Reproduce word for word the part of the material below that opens with its first line and closes with the line containing "paragraphs [371, 510]", both included.

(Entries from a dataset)
------------------------------

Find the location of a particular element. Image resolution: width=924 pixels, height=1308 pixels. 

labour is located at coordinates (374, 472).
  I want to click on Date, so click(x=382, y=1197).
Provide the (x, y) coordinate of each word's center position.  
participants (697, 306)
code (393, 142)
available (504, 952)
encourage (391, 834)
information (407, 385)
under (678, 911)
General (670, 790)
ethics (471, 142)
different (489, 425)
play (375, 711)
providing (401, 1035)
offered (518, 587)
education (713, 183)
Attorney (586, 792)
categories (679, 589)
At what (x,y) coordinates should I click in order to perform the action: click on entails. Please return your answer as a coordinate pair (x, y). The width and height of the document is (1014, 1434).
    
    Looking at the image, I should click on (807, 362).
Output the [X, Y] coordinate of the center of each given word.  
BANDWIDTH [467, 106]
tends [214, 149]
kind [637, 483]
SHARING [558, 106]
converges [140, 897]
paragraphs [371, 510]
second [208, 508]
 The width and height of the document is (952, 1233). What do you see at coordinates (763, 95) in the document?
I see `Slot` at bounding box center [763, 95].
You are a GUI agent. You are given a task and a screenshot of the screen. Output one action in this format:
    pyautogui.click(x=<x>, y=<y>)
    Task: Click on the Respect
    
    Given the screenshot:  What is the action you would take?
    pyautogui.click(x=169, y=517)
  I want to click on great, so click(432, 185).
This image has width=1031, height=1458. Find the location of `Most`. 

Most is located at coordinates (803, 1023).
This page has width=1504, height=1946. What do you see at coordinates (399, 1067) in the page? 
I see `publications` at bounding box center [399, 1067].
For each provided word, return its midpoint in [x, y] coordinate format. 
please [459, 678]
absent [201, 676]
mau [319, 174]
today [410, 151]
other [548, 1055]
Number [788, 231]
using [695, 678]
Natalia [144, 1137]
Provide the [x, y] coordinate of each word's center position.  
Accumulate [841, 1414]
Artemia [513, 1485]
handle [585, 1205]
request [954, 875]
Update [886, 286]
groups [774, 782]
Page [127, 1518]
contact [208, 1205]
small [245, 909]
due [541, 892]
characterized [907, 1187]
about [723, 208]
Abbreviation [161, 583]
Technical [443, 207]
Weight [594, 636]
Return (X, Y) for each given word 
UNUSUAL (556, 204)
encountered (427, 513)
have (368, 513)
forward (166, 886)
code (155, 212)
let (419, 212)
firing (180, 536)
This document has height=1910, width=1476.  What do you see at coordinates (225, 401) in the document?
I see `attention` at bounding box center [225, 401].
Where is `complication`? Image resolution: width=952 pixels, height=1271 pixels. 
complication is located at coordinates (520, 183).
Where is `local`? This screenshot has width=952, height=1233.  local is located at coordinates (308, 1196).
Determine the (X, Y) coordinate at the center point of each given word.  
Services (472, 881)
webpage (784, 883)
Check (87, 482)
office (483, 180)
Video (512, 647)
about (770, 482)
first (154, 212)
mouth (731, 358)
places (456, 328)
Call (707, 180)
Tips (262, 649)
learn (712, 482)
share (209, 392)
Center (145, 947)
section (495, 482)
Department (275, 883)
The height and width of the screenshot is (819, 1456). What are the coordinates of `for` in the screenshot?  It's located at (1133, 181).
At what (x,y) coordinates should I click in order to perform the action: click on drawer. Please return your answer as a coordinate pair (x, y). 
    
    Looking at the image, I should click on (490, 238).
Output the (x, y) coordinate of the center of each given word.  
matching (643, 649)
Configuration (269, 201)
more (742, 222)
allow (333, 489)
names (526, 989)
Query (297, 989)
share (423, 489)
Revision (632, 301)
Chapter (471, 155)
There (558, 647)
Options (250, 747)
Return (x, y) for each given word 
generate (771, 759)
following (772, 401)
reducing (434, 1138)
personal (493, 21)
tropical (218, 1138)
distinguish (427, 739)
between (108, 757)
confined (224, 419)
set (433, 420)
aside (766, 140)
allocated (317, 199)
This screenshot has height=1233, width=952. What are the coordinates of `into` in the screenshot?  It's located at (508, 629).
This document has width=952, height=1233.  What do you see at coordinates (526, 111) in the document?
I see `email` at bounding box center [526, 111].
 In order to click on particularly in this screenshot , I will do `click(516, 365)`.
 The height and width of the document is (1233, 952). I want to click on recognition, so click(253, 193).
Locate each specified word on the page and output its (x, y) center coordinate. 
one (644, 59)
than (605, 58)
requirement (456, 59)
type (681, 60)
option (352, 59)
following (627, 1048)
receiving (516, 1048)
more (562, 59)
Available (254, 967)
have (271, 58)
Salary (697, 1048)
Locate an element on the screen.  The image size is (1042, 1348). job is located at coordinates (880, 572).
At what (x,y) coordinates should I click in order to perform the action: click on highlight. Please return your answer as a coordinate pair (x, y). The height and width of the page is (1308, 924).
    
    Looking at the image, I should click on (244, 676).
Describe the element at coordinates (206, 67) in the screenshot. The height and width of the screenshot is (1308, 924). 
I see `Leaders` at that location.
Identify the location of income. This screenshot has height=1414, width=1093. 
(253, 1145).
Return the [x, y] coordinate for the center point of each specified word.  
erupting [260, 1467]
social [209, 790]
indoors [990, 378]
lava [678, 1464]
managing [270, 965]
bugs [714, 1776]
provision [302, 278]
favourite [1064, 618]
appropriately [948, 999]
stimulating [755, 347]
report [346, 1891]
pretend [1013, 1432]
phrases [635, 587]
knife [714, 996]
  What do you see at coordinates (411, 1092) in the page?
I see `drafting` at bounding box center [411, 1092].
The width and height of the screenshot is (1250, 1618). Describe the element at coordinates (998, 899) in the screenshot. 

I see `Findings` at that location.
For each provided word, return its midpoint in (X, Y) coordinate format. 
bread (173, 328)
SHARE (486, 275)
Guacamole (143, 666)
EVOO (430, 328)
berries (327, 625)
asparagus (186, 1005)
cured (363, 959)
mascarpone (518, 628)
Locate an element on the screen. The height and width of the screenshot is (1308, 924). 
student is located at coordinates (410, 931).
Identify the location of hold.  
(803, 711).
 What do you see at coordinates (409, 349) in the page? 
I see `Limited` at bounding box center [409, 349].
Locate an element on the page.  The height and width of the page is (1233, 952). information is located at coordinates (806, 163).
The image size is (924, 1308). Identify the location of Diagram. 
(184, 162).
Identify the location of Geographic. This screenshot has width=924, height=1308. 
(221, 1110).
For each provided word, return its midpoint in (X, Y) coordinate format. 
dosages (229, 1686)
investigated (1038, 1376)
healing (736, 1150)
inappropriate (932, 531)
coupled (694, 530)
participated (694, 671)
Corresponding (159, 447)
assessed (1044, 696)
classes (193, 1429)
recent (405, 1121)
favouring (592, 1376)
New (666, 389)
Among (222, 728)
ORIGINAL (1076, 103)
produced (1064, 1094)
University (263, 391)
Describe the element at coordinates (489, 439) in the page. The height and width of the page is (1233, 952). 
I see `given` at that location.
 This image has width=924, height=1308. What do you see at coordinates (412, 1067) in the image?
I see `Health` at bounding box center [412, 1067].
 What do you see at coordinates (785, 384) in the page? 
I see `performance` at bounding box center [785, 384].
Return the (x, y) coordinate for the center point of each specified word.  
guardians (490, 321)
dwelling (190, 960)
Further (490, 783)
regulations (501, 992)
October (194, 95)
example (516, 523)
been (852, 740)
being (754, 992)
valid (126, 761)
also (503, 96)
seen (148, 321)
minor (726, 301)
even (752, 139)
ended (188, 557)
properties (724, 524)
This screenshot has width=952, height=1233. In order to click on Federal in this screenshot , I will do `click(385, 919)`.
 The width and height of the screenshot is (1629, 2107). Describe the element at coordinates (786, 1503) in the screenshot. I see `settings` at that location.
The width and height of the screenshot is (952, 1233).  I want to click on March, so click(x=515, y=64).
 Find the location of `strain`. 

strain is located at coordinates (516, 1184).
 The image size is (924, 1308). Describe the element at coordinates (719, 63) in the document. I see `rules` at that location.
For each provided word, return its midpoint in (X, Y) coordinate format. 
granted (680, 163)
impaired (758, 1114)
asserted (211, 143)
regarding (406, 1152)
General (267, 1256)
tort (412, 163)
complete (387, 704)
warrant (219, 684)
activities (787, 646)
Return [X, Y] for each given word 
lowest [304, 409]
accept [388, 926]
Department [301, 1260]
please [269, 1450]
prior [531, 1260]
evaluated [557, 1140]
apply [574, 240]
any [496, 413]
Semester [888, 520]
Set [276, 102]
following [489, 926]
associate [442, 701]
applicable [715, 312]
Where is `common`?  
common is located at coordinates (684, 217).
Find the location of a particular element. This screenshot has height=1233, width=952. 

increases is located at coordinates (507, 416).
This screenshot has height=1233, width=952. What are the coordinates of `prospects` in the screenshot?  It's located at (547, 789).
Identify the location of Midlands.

------------------------------

▸ Task result
Find the location of a particular element. Image resolution: width=924 pixels, height=1308 pixels. 

labour is located at coordinates (374, 472).
  I want to click on Date, so click(x=382, y=1197).
Provide the (x, y) coordinate of each word's center position.  
participants (697, 306)
code (393, 142)
available (504, 952)
encourage (391, 834)
information (407, 385)
under (678, 911)
General (670, 790)
ethics (471, 142)
different (489, 425)
play (375, 711)
providing (401, 1035)
offered (518, 587)
education (713, 183)
Attorney (586, 792)
categories (679, 589)
At what (x,y) coordinates should I click in order to perform the action: click on entails. Please return your answer as a coordinate pair (x, y). The width and height of the document is (1014, 1434).
    
    Looking at the image, I should click on (807, 362).
Output the [X, Y] coordinate of the center of each given word.  
BANDWIDTH [467, 106]
tends [214, 149]
kind [637, 483]
SHARING [558, 106]
converges [140, 897]
paragraphs [371, 510]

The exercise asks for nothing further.